Day 2: West Highland Way

Drymen to Rowardennan; 25km/ 15m

Our Kip in the Kirk breakfast was continental style, and I was happy to not have a plate of fried food. We chatted with the Canadian ladies we had passed yesterday – they were staying at Kip in the Kirk as well, and were also taking an eight day route to Fort William. We wouldn’t stay at the same accommodation again but we would see them every day. Despite their age, their tenacity and ability to maintain a steady walking speed even on uphill climbs led Husband to dub them “the Terminators”.

Today was one of our longest days on the trail, 25km/15m. We knew it would be a long one but the guidebook estimate was for 6.5 hours, so we felt pretty confident we could do it easily.

The day’s walking started with a good omen – as we entered the first forest stretch outside Drymen, a red squirrel appeared and paused in the path ahead of us. Not long enough for us to get a photo, but enough time for us and the squirrel to regard each other before it disappeared off into the trees. I had never seen a red squirrel this clearly before. My one or two previous ‘sightings’ of this UK native had been more like glimpses – a flash of red amongst the green of a forest, a hint of a fluffy tail. But this was the real thing. It had to be a good omen.

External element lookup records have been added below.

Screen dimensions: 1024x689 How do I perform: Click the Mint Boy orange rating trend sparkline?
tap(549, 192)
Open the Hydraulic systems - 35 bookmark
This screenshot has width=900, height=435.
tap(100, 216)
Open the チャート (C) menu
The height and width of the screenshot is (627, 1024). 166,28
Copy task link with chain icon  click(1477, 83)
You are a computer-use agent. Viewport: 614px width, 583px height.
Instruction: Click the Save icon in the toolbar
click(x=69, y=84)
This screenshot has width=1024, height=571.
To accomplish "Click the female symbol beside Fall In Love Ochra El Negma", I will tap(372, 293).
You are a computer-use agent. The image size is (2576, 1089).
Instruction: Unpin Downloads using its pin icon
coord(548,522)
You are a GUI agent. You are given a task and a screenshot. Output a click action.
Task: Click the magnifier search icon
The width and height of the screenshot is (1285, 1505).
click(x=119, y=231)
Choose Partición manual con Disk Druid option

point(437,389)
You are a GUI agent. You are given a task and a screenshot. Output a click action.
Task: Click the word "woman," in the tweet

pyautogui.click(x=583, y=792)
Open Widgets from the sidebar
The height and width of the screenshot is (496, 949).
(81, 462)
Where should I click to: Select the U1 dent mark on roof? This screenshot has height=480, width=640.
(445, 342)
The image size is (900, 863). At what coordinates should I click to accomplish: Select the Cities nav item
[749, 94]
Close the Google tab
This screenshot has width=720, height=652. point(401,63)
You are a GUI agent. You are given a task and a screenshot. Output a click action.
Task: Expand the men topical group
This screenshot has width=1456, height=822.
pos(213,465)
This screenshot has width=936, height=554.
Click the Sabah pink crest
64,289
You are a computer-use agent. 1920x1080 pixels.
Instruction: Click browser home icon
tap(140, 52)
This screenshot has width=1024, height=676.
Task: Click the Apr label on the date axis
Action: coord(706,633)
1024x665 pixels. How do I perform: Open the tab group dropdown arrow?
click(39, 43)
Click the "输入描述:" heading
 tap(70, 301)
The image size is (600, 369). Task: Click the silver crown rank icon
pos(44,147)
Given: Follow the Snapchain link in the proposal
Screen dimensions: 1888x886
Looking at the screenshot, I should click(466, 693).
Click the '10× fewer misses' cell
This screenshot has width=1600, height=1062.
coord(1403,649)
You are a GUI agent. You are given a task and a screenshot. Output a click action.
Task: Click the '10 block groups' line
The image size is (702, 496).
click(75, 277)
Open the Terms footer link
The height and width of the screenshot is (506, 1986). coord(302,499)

Forest walking near Drymen

We continued on through the forest for maybe half an hour before the trees ended and the view opened up to give us clearer views of Loch Lomond and our first major climb of the walk, Conic Hill.

Cross country to Conic Hill

Heading across the open land to the start of the Conic Hill climb we were buffeted by strong winds, and despite the sunniness of the day we had to keep rugged up and were grateful for our hiking poles to help keep us upright as the wind gusts were strong enough to make you unsteady on your feet.

The climb up Conic Hill wasn’t difficult but the winds didn’t make it easy. However the views from the top were gorgeous – Loch Lomond shining blue in the sunshine spread out below us. It was a great moment and made the climb worthwhile. However those strong winds made it unpleasant to stay up near the summit too long so we stepped down the steep path to Balmaha, our halfway point and chance to have a break for lunch.

Conic Hill view across Loch Lomond

We expected the afternoon walk to be easier, thinking it would involve a stroll along the shore of Loch Lomond. We hadn’t studied the guidebook thoroughly, as there were still some steep climbs through forest interspersed with flat and glorious beach side walking. I say beach, because the pebbly shores of Loch Lomond looked so appealing in the sunshine, and made me want to go swimming. Don’t be fooled by the sunshine. That water temperature was still pure winter.

Pebbled beach by Loch Lomond – bonnie bonnie banks indeed.

We stopped for a toilet break and checked how far we still had to go. We were down heartened to see how little distance we’d covered since lunch. We had been enjoying the sunshine and the relaxed holiday feeling and not been thinking about the distance we still had to cover. Our 5pm expected arrival time to Rowardennan was way behind reality. We considered – we could try and increase our pace to match the time/distance guidelines in the guidebook or we could take our time, enjoy the afternoon light, and take lots of photos.

We opted for the latter.

With the pressure off, we were able to enjoy the great day, despite being tired and really wanting to get to our hotel so we could go straight to bed. We passed Sallochy campsite and on a sunny afternoon, the idea of camping in a basic campsite (composting toilets!) by Loch Lomond and being able to wake up and watch the sun light up the water in the morning did seem appealing. But we had a hotel to get to.

We passed houses in the middle of nowhere, and where the path followed the road and cars zoomed past us. Where were they going? We passed wild camping spots in the forest, some occupied, some available. It all looked idyllic in the golden afternoon light.

But then so did our hotel when it finally came into sight. We thought we must have been the last people on the trail but once we got to our room, out the window we saw a group of four Spanish people coming down the road, people we’d seen on Conic Hill and at Balmaha, and were impressed there were people who were even slower than us.

The Rowardennan Hotel has a great location by Loch Lomond and in other circumstances we might have gone for a little walk around the grounds to admire the last of the daylight. Instead we ate at the hotel bar (a fantastic bowl of Cullen Skink and a venison burger) and then limped our way back onto our room to sleep.